#### Exercise directions
According to the article on high construction costs in Australia, how far above pre-pandemic levels are construction costs currently?
START Text provided
Operators find innovative solutions to combat high construction costs

10 August 2023

High construction costs throughout the Australian building industry have forced operators to seek new avenues to alleviate and manage the impact on their projects.

Construction costs within the building industry saw a dramatic increase during the pandemic, as a lack of building supplies saw shipping container costs from China to Australia reportedly rise to $12,000, up from a pre-pandemic price of some $2,500 to $3,000 per container.

Despite this, the real impact of the increase in building materials wasn’t felt until after the pandemic, as sub-contractors who were already committed to fixed price contracts with head construction contractors were unable to absorb the material price increases. This in turn resulted in some heavily leveraged contractors working on small margins going into administration.

Colliers Managing Director of Project Leaders, Jon Barnes commented that many of the strategies used to minimise costs involved detailed design management that examines the materials and the method of construction used in the project.

“Utilising materials that are readily available and have a secure cost point is one example of this. In addition, we are consistently looking at reducing on site construction times through the use of prefabricated building components or systems that reduce on site labour costs,” Mr Barnes said.

“The most fundamental way to reduce costs is to minimise the time spent on site. Working with construction contractors and architects, we aim to produce building designs that enable time efficiencies during construction.”

These methods can take many forms, including simplified building footprints and construction sequences to minimise material handling onsite, standardisation and prefabrication of façade elements to reduce construction times, as well as repetitive, standardised and simplified structural systems to enable quicker super structure construction times.

“The metrics are all around savings on construction contractor management costs or preliminaries as they’re known. With preliminaries running at approximately 18 per cent of construction costs, around $1.5 million a month can be saved on a $200 million project. If we can reduce the program by just two months, we can save $3 million,” Mr Barnes said.

“We have recently completed a major institutional project of over 25,000sqm where we worked with a tier one head contractor in Roberts Co to reduce the onsite time by some two months, employing some of these initiatives to achieve this.”

The sustained increase in costs following the pandemic is largely attributed to an increase in labour costs and the restriction of unskilled and skilled labour. In addition to this, Governments across Australia have continued to spend and invest on large scale infrastructure projects which has created a vacuum in the labour market. At current, construction costs are still 20 to 25 per cent above pre-pandemic levels.

“Given the existing and future ongoing spend by government on infrastructure projects over the next five years on projects such as the Commonwealth Games in Victoria, generational spend on hospitals in Queensland, education and health spend in NSW and transport infrastructure spend across all states, it is likely that pressure on construction costs will continue,” Mr Barnes said.

“It is clear that increased construction costs will not abate and that now more than ever principals, owners and developers will need to share the risk and work more closely with construction contractors to deliver projects. The one big upside to all of this is that it may bring the possibility of providing some equity of risk between construction contractors and principal owners.”
END Text provided
START Data for analysis
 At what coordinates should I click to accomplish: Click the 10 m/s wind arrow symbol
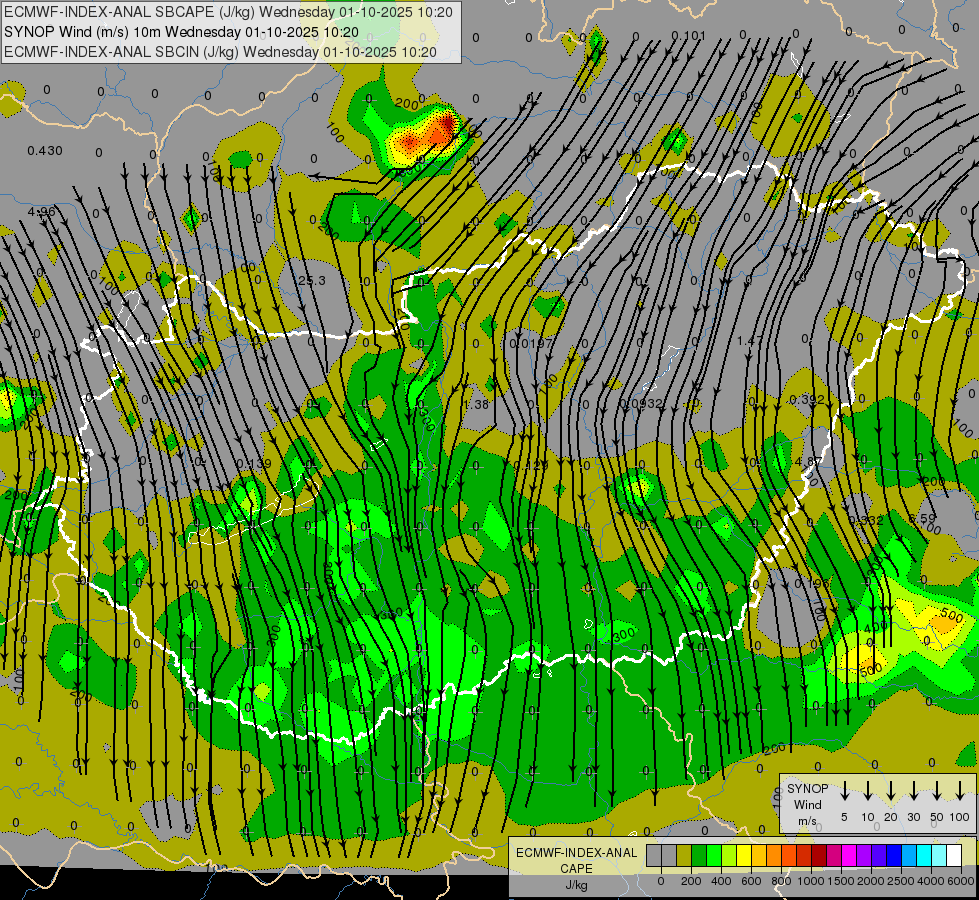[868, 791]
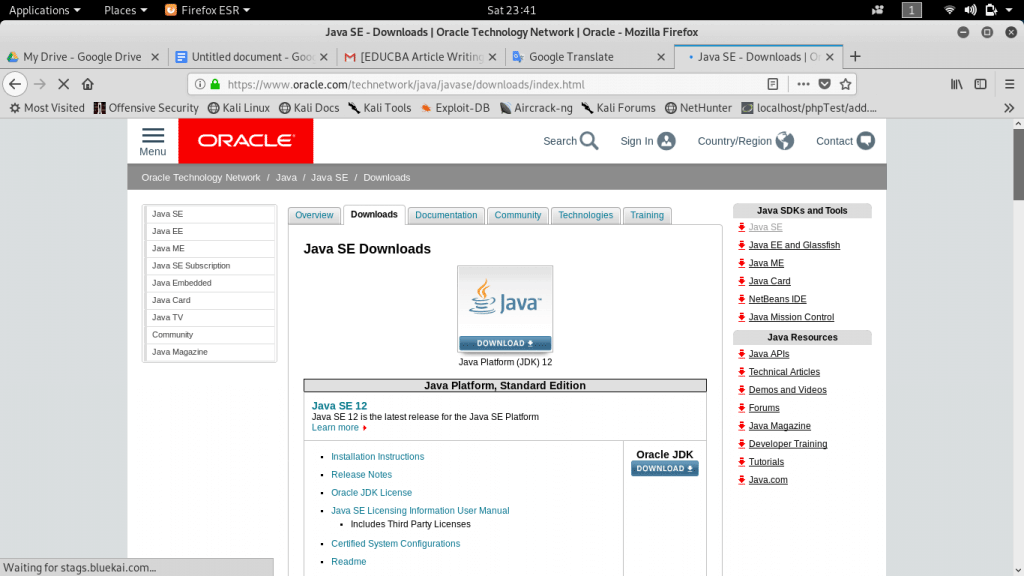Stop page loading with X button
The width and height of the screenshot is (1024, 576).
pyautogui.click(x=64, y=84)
END Data for analysis
#### Output of the exercise
Construction costs are still 20 to 25 percent above pre-pandemic levels.